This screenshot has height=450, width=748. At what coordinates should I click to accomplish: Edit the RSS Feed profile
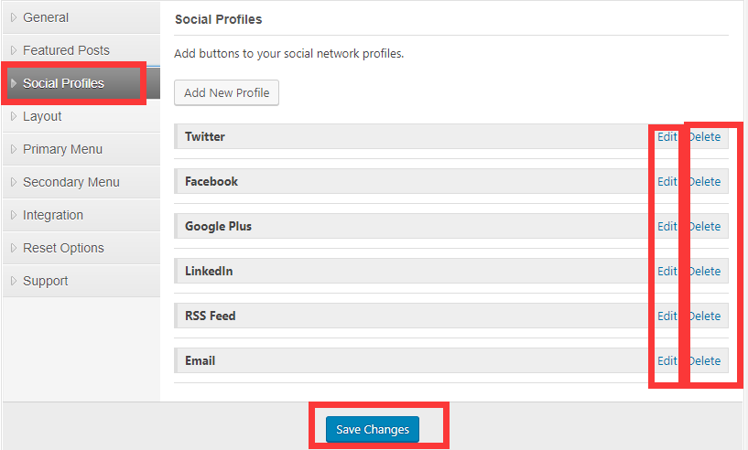coord(667,316)
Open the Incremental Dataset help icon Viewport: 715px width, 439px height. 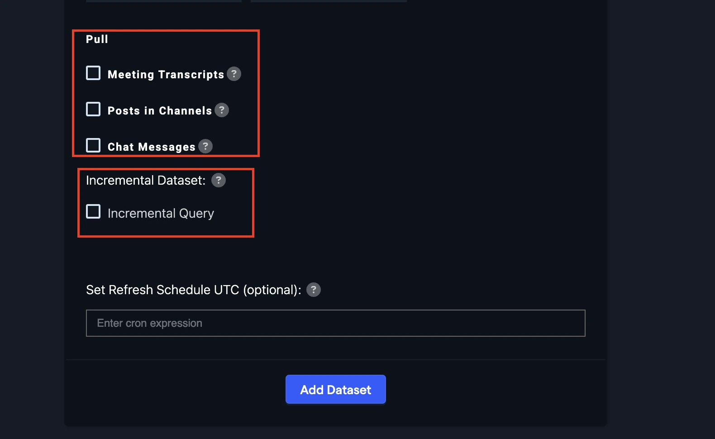[x=219, y=180]
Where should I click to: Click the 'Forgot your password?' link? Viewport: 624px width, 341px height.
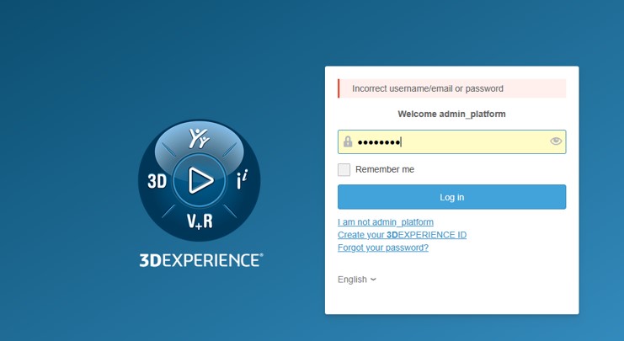pos(383,248)
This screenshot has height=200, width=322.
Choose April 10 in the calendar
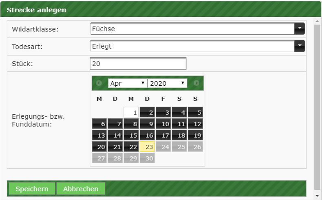coord(163,124)
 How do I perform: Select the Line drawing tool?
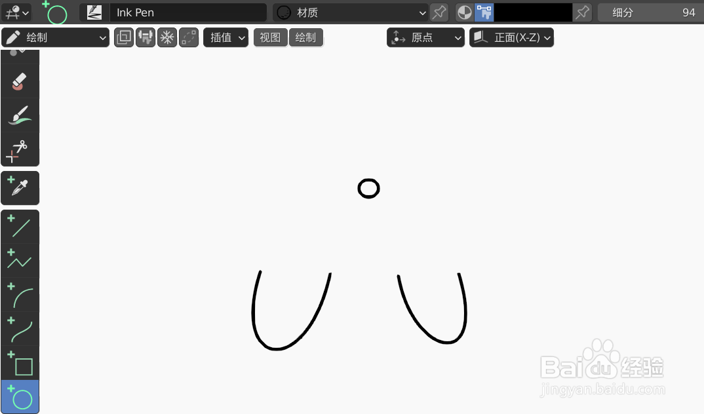[x=20, y=226]
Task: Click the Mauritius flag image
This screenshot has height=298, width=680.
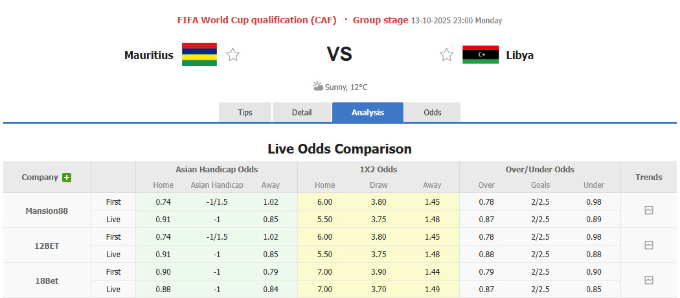Action: (199, 55)
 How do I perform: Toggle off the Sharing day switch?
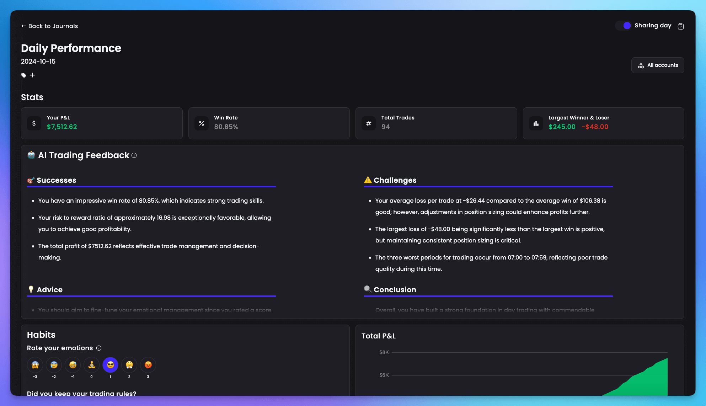(x=623, y=25)
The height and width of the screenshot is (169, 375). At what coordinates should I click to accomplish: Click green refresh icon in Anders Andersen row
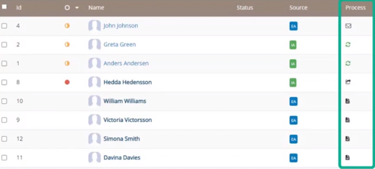pyautogui.click(x=348, y=64)
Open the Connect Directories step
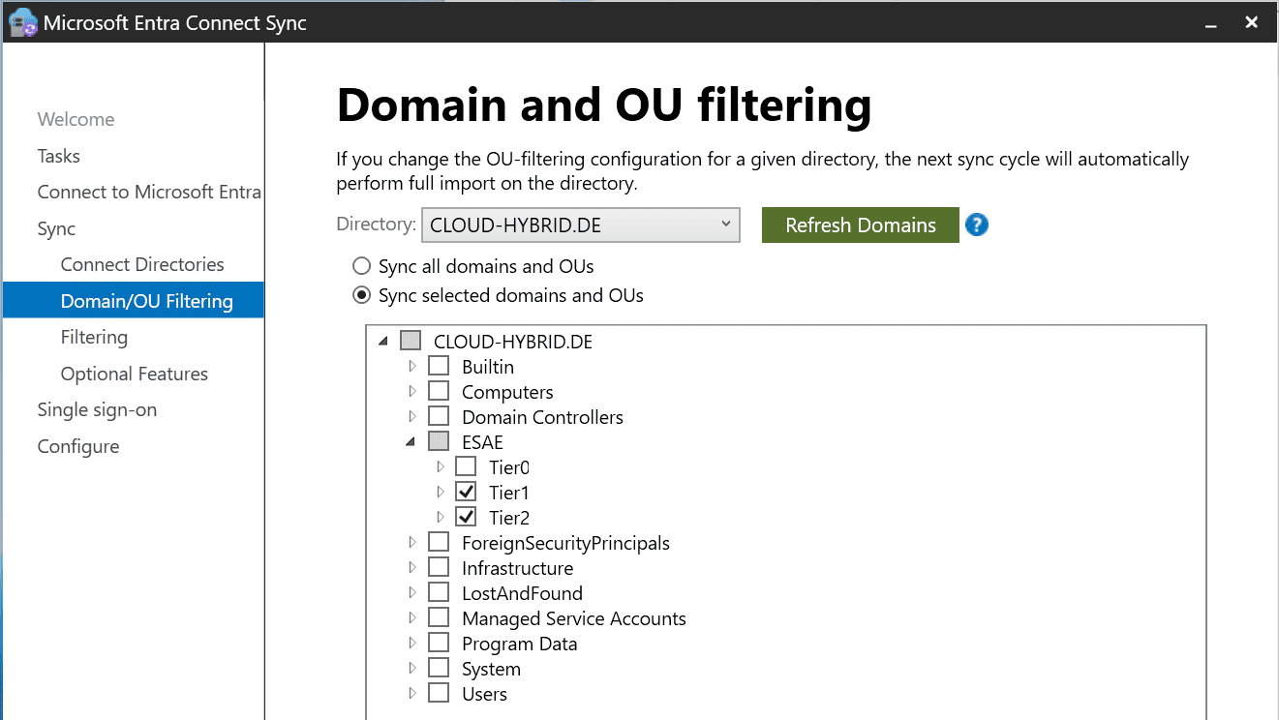Image resolution: width=1279 pixels, height=720 pixels. [x=142, y=264]
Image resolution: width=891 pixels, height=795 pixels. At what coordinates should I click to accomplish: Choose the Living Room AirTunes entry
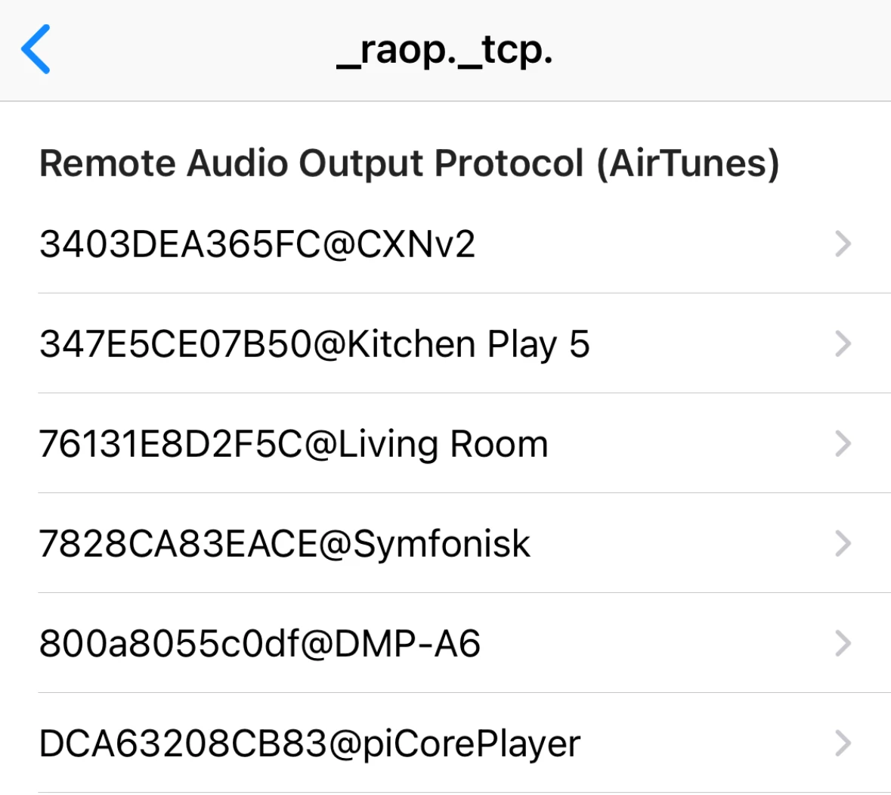[444, 444]

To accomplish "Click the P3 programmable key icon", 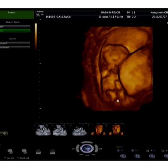I will pyautogui.click(x=152, y=156).
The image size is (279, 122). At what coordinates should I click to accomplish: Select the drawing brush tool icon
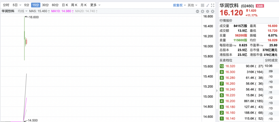[x=208, y=5]

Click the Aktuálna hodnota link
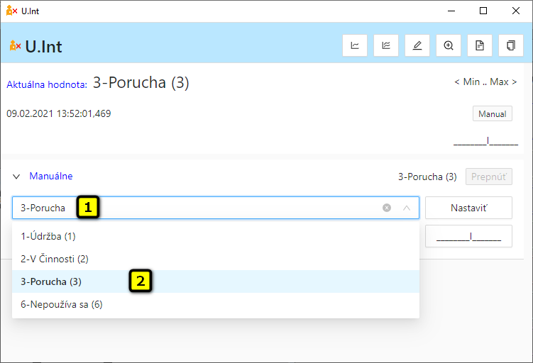click(47, 84)
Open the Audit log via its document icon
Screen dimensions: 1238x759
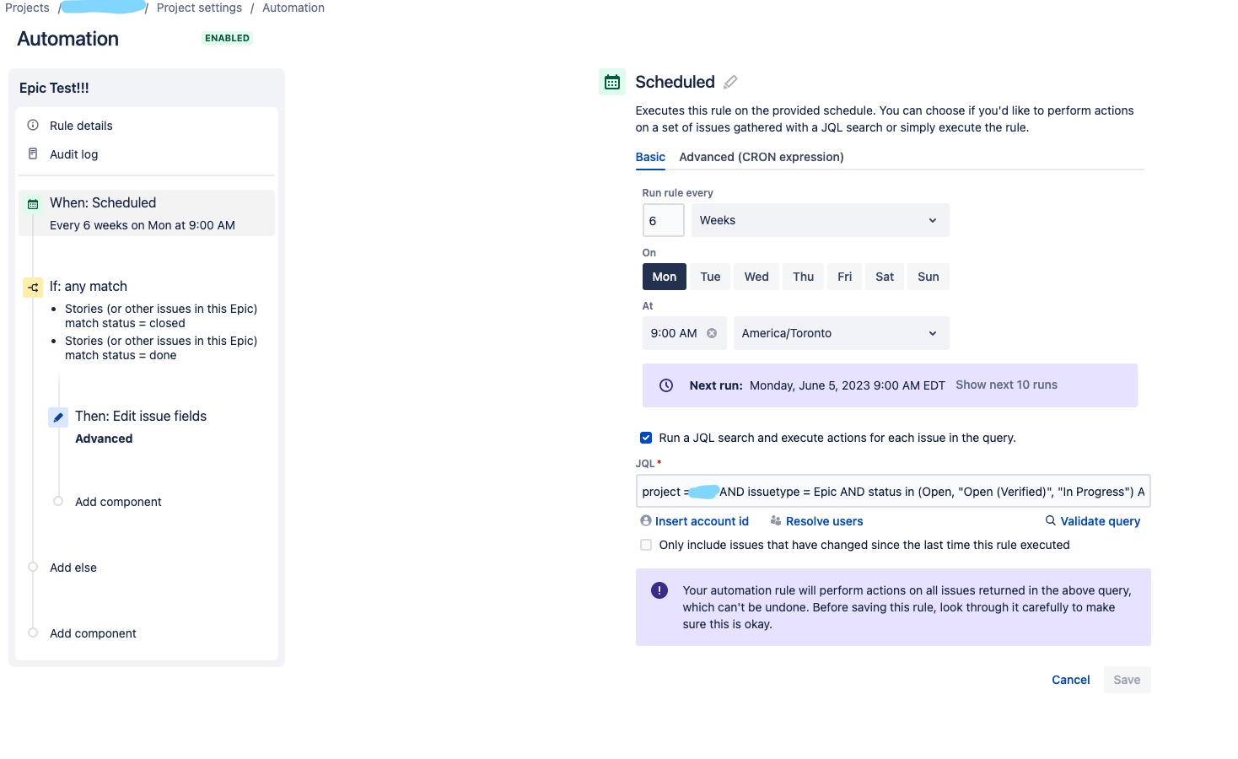tap(32, 153)
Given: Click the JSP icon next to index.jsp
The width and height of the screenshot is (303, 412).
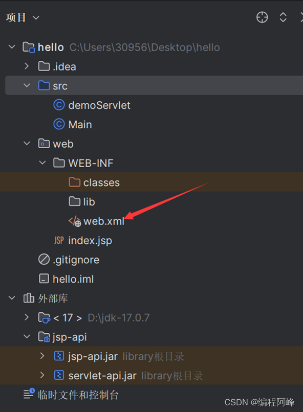Looking at the screenshot, I should (x=59, y=240).
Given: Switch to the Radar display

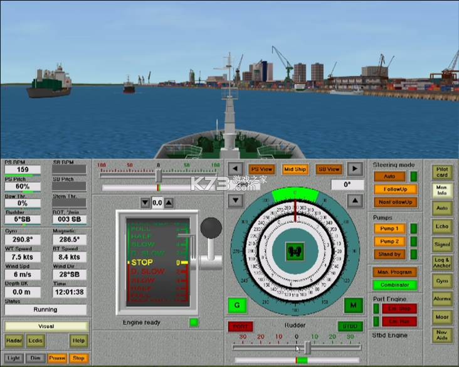Looking at the screenshot, I should pos(14,341).
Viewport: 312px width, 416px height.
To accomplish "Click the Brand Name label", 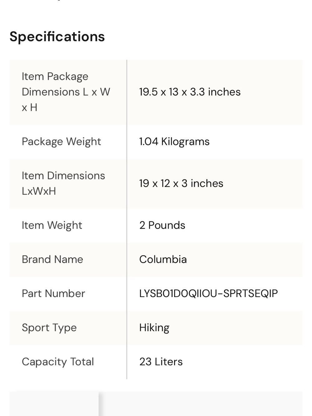I will [52, 259].
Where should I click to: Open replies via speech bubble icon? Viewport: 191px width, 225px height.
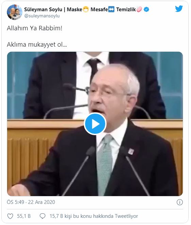(x=43, y=216)
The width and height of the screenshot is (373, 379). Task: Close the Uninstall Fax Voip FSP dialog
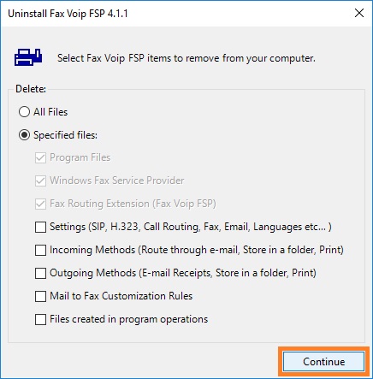[359, 13]
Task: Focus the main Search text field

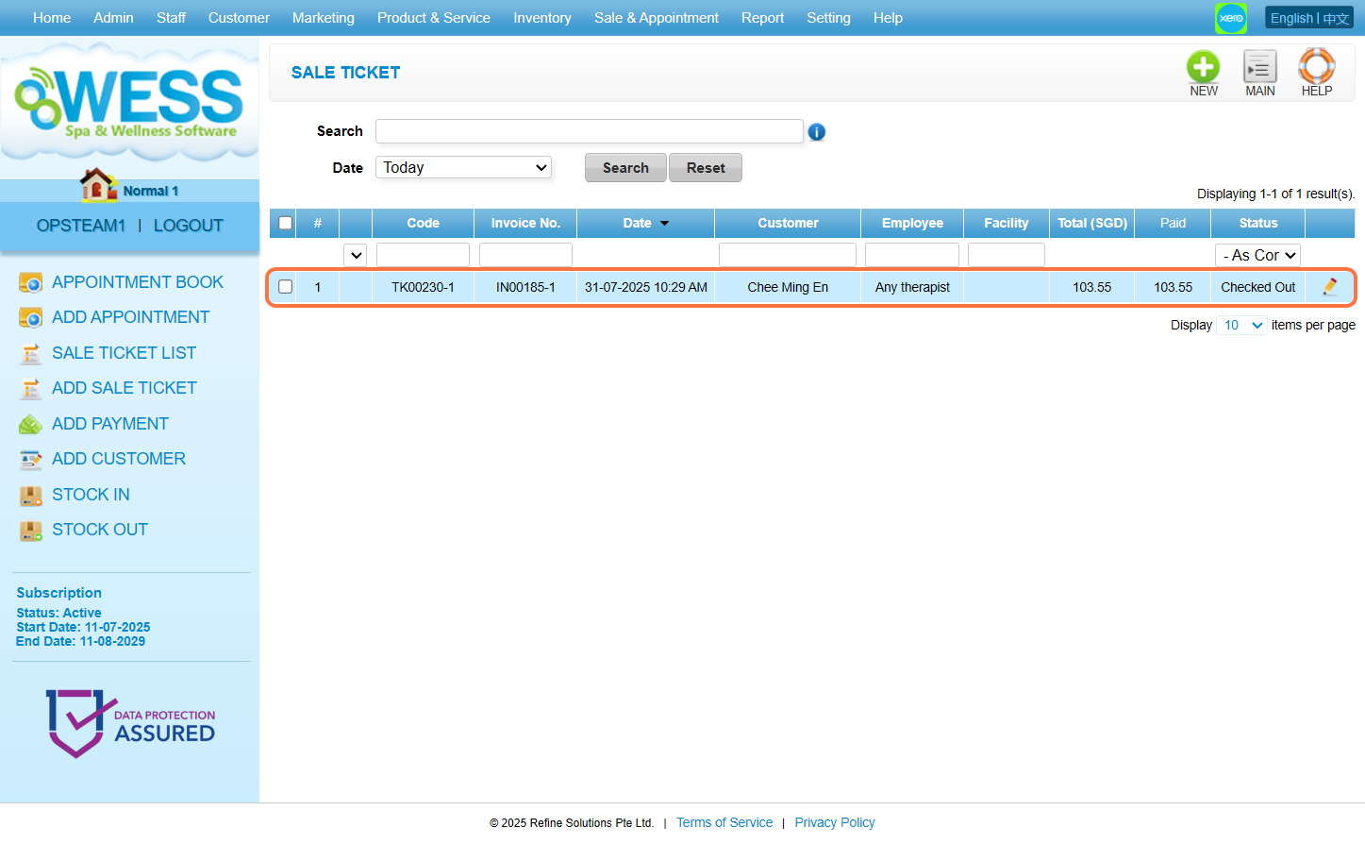Action: [x=589, y=131]
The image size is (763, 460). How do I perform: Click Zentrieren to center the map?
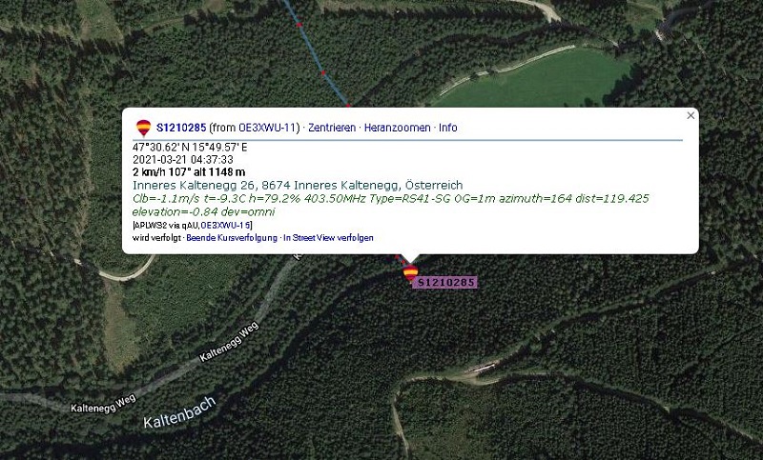click(x=332, y=128)
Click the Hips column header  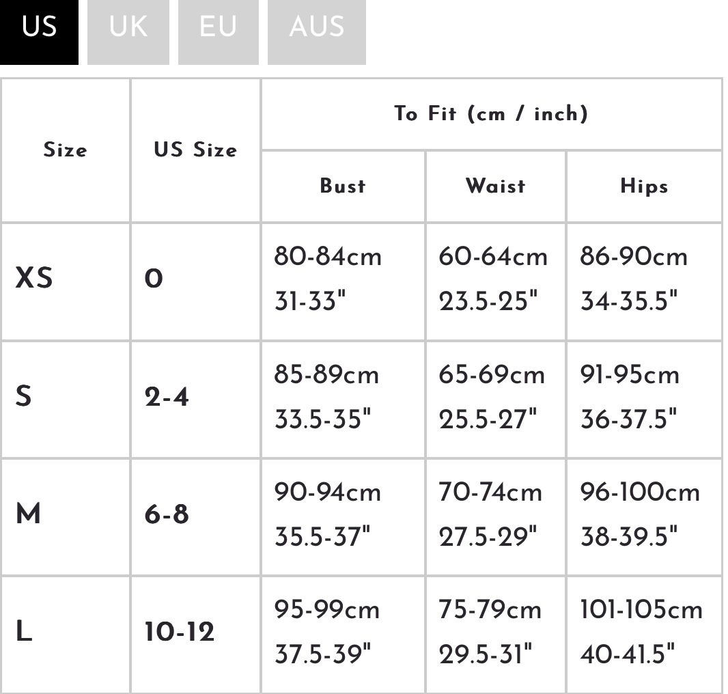click(644, 186)
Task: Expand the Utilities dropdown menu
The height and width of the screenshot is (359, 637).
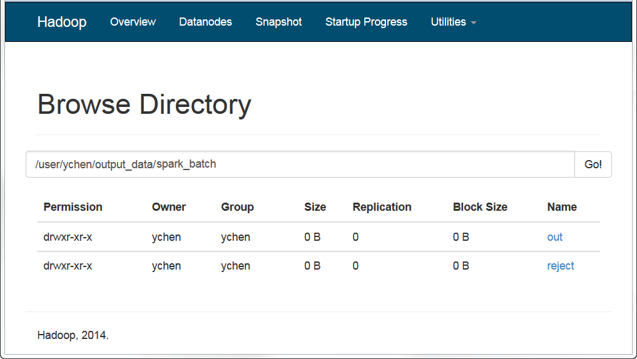Action: 453,22
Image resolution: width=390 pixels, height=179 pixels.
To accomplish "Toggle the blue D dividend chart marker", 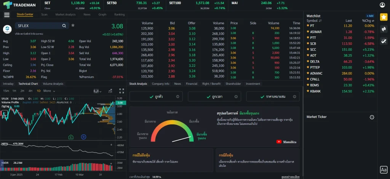I will pyautogui.click(x=83, y=137).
________________________
§ Set exercise
List every line above that contains the word "This".

§ Task response
This screenshot has height=450, width=748. At what coordinates should I click to accomplish: Edit the RSS Feed profile
This screenshot has height=200, width=322.
This screenshot has height=298, width=680.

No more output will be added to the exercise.